Reproduce the data between the line holding "Given: Draw a horizontal line tool" and the line holding "Action: click(x=355, y=173)", inclusive, leaving out the pictures.

Begin Supplied records

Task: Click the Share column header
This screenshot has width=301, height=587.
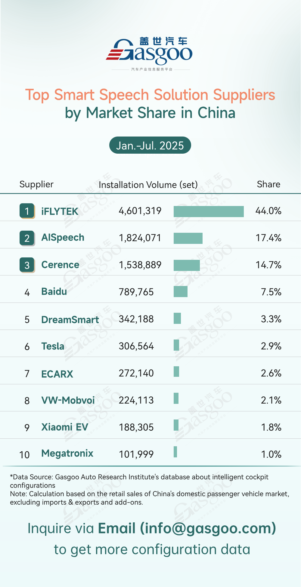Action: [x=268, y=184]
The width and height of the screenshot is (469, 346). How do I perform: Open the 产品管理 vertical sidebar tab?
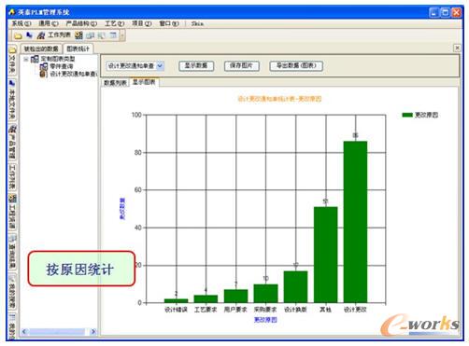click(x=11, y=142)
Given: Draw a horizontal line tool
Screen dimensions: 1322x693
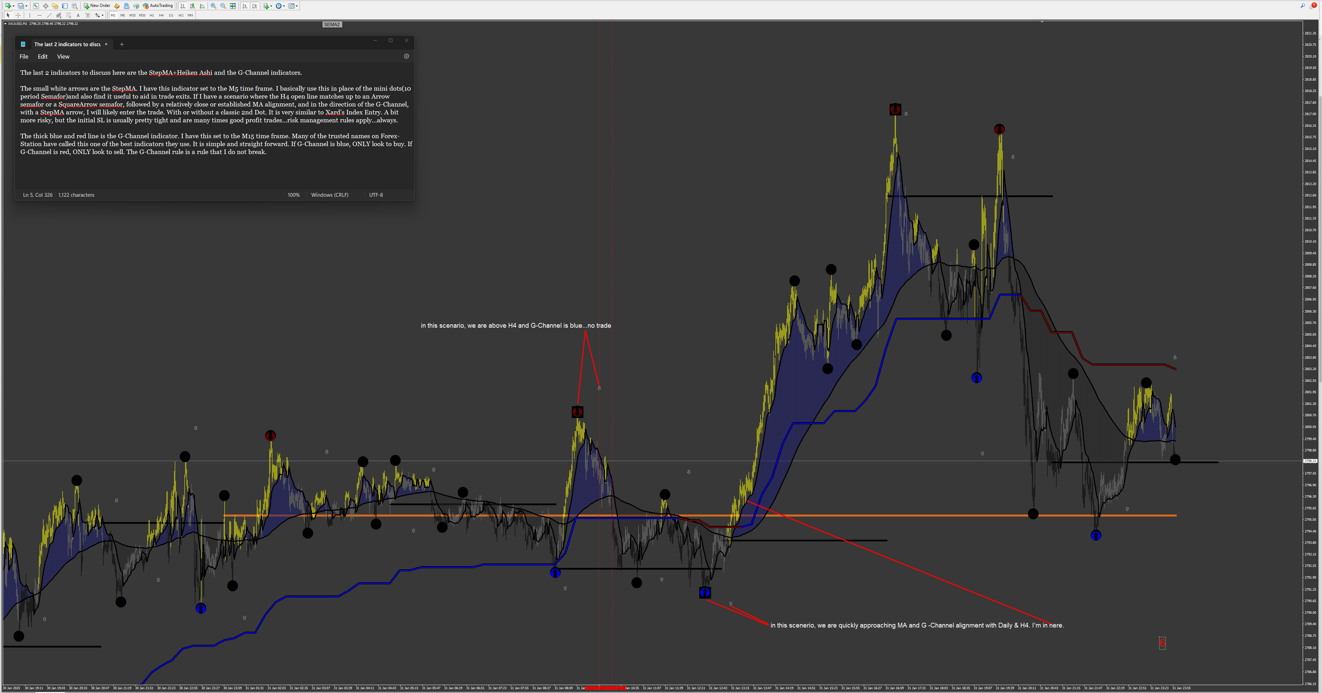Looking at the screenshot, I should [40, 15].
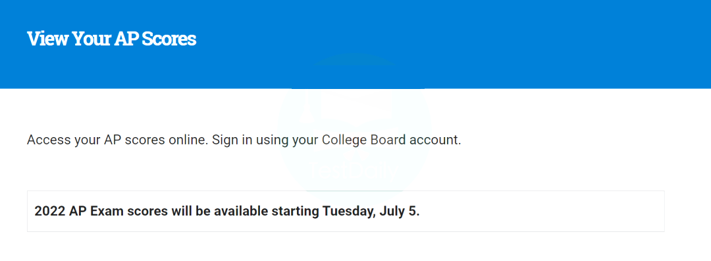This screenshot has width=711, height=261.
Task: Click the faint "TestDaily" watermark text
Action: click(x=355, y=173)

End Supplied records
Begin Supplied records

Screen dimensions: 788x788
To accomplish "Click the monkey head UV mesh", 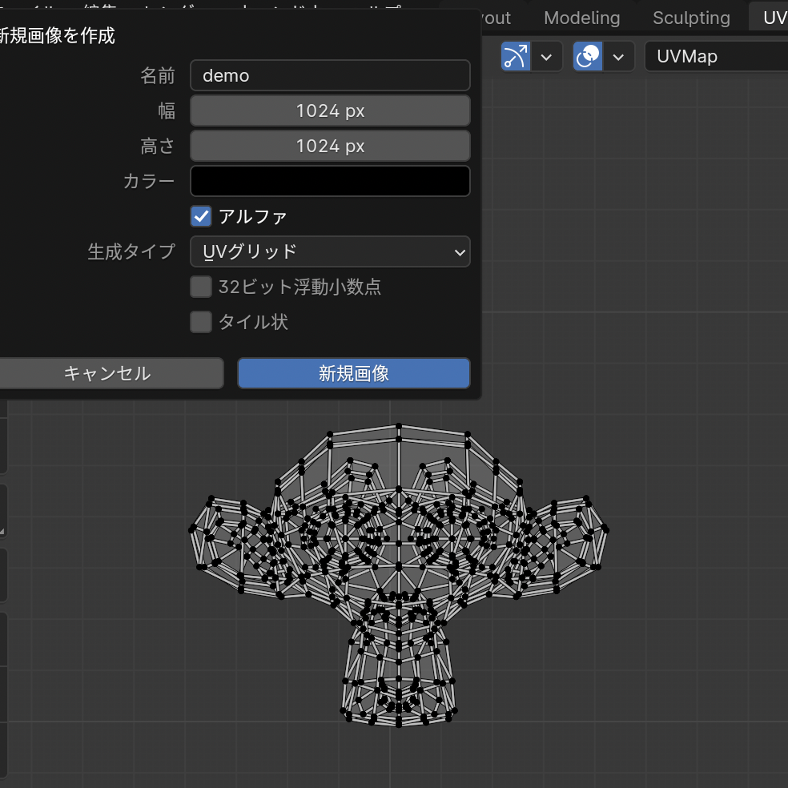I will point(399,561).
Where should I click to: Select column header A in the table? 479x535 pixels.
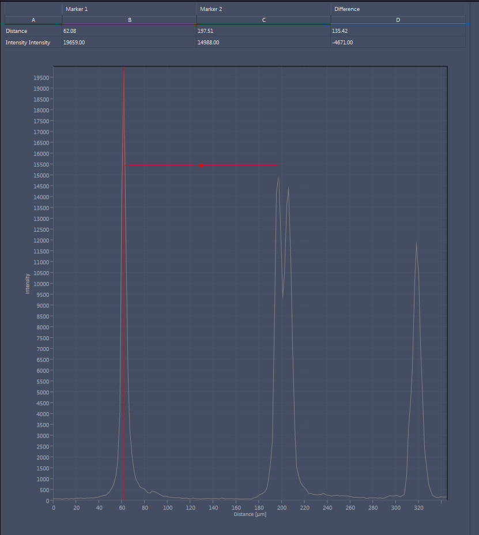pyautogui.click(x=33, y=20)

End Supplied records
Begin Supplied records

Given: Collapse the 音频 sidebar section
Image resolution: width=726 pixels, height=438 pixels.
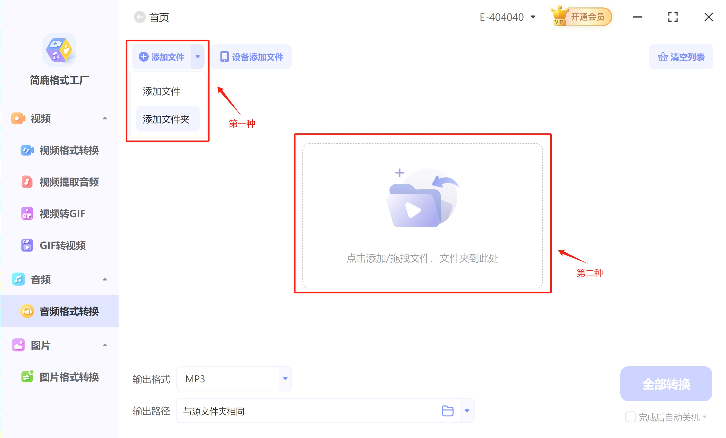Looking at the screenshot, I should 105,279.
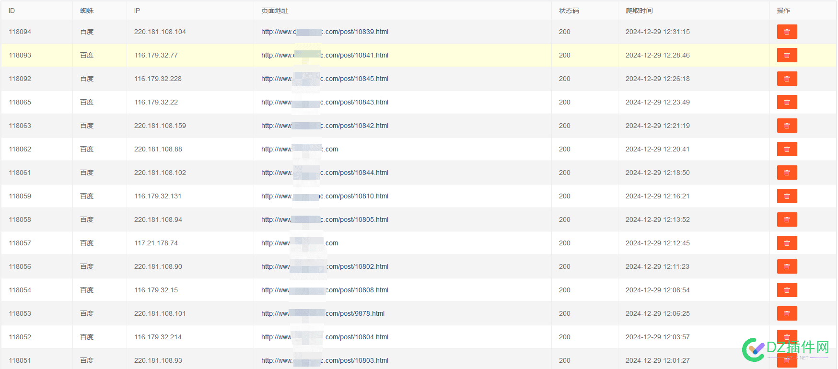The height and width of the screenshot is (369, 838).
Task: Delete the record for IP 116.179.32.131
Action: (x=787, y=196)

End Supplied records

◆ **Answer to this task**:
Given: Draw a horizontal line tool
Screen dimensions: 1322x693
Looking at the screenshot, I should [40, 15].
This screenshot has width=711, height=261.
Task: Click the faint "TestDaily" watermark text
Action: click(x=355, y=173)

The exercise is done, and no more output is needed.